The “Other” Omegas: What You Need to Know About 6, 7 and 9

by | Updated: February 28th, 2018 | Read time: 3 minutes

Fats and oils have different structures, which is what gives them their different omega classifications. Many of us already know about omega 3-fats, the essential fats (essential meaning your body can’t make them on its own, they must be obtained through diet) found in fish and flax oils, but not many of us know about the other omegas: omega 6, omega 7 and omega 9. What kinds of oils are these? Do you need them, and are they good for you? How are they handled for cooking and storing? You’ll discover that you can change up the oil in your diet to promote optimal health!

Foods Rich in Omegas 6, 7 and 9 |

Omega-6 fats

Too many omega-6 fats aren’t good for you, but just the right amount will optimize fat balance in your body. These fats are necessary and essential, but Americans tend to consume more than their fair share of them. In fact, these oils are so ubiquitous in diets that most people could stand to decrease their intake for better health. Too many omega-6 fats can promote the formation of unfriendly hormones called prostaglandins that can increase inflammation.

Omega-6 fats are found in safflower oil, sunflower oil, corn oil, soy oil and many other vegetable oils. You’ll find them added to many processed foods and salad dressings. It’s best to never cook with this type of fat because it’s unstable when heated (or when exposed to light or oxygen). The number 6 represents a double bond, and when double bonds are heated, they easily break apart and form free radicals (compounds that can damage cells).

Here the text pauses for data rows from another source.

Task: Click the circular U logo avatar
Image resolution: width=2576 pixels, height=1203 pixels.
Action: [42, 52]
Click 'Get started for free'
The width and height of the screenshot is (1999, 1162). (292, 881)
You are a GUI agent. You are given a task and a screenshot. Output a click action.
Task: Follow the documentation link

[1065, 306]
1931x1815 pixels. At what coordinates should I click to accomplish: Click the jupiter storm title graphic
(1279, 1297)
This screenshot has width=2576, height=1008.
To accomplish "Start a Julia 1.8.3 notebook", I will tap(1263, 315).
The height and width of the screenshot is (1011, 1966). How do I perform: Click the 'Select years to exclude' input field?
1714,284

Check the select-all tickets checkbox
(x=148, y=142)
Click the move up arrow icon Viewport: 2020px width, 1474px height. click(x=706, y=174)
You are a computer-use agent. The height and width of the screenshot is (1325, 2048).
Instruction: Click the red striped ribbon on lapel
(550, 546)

Note that these oils have six double bonds per fatty acid, so they’re your worst choice for cooking.

Watch out for corn and potato chips that have been deep fried in safflower or sunflower oils—they’re not as healthy as they seem. However, there are “high-oleic” safflower and sunflower oils that are OK for frying and cooking. These oils take on a different chemical structure more like olive oil (a monounsaturated fat with only one double bond per fatty acid). They’re more stable when heated to high temperatures. If you do choose chips fried in safflower oil, be sure it’s high-oleic safflower oil.

Omega-7 fats

Found in macadamia nut oil and sea buckthorn oil, omega-7 fats are one of the few natural sources of palmitoleic acid, a monounsaturated fatty acid which is present in all of your body tissues. Your body can make omega-7 fats, but ingesting them ensures that you’re getting an extra boost of these quality fats that support skin and mucous membrane health.* You can safely cook with these oils on low to medium heat.

Sea buckthorn oil also can be taken as a supplement. The oil is derived from sea buckthorn berries, and they’re not only high in this special fat, but they’re also a source of antioxidants. In Chinese medicine, sea buckthorn oil has been used traditionally for digestive and circulatory health. In Russia, it’s used directly on skin to enhance its beauty.*

Omega-9 fats

Omega-9 fats are monounsaturated fats found in olive oil, canola oil and avocados. They are beneficial fats but not essential fats because your body can make them. Research has shown that omega-9 fats can help promote healthy cholesterol levels, and may play a role in balancing blood sugar levels.* Omega-9 fats are safe to cook with on low to medium heat, but avoid deep frying and cooking on high heat.

Being knowledgeable about fats and oils can help you to make the “oil change” you need to be optimally healthy!

*These statements have not been evaluated by the Food and Drug Administration. This product is not intended to diagnose, treat, cure or prevent any disease.